A good and godly husband will communicate with his wife and hear what his wife feels and thinks about key decisions which affect their relationship and family. What’s more, he should allow her input to influence his decisions whenever possible. Even so, he must make the final decision with one of six possible outcomes:
- Choose his inclination and be wrong.
- Choose her inclination and be wrong.
- Choose his inclination and be right.
- Choose her inclination and be right.
- Choose a blended decision and be wrong.
- Choose a blended decision and be right.
Since no man is perfect, the husband won’t always make the best possible decision, no matter how much he intends to do so. In fact, husbands generally want to make the best decision, but it’s difficult to do so. For a wife to submit to her husband requires her to accept and support his responsibility to make the final choice about a mutual concern without pressing her inclination upon him so strongly that he is not free to choose and take full responsibility for his choices.
Submission also means that a wife should resist the urge to say, “I told you so,” grading his decisions and pestering him when his decisions don’t turn out so well.
Furthermore, the principle of submission also encourages a wife to express admiration and praise for her husband when his decisions turn out well, especially when he made a decision towards which she was more inclined against.
Ephesians 5:33
After speaking to husbands, Paul repeats some advice to wives in Eph 5:33. It’s fascinating to observe that he doesn’t repeat his instructions to submit, but he uses a different word that means to respect. This “respect” refers to an accompanying attitude, the attitude and demeanor of a wife who chooses to take her husband seriously and to value him as the leader of her family and home.
Such respect speaks to the heart of submission and goes deeper than external words and actions. A wife can merely accept and tolerate her husband’s decisions and leadership grudgingly and reluctantly, but such an approach – though better than no submission at all – is incomplete. She should also show respect for him and his decisions through her attitude as well.
A wife who depends on the Holy Spirit for a heart of respect will show her support to her husband through heartfelt words of assurance and encouragement. She will not role her eyes at him, make negative comments about him in public, give him the “silent treatment,” and so on. She will make him feel as though she respects and values him deeply not only through her actions but through her attitude towards him as well.
Every husband is a grown man who’s still a young boy inside looking over his should at the sidelines for a woman who’s cheering for him. For a time, his mother provides this encouragement (or should at least). But a wife can provide even more meaningful encouragement and support because while a mother has a certain explainable, maternal reason to cheer her son on, a wife does so by her own voluntary choice.
1 Peter 3:1-5
Peter (who was married, by the way, see 1 Cor 9:5) provides additional guidance to wives for how they should interact their husbands.
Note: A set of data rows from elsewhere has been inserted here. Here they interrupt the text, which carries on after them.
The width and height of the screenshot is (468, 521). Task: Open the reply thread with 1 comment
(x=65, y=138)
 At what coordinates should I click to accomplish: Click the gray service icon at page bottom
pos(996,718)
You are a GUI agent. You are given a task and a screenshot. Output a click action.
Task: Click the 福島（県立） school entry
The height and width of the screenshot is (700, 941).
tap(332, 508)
We should note that this guidance applies both to believing and unbelieving husbands.
First, Peter taught that Christian wives should behave in a wholesome and pure, respectful and considerate way towards him.
- She should be devoted to him with a single heart and mind and should exhibit no romantic interest or behavior towards other men. This singular focus should not only include refraining from other men but should include deliberate romantic behavior towards her husband (see 1 Cor 7:1-5).
- She should also show greater respect for him than for other people, whether that be other men (including her employer or pastor), her parents, her friends, or even her children. Apart from Christ, she should value her relationship with him as her number one priority.
Second, Peter encouraged Christian wives to behave in a gentle and quiet way. This advice runs contrary to wives being critical, nit-picky, and loud (Prov 21:9, 19).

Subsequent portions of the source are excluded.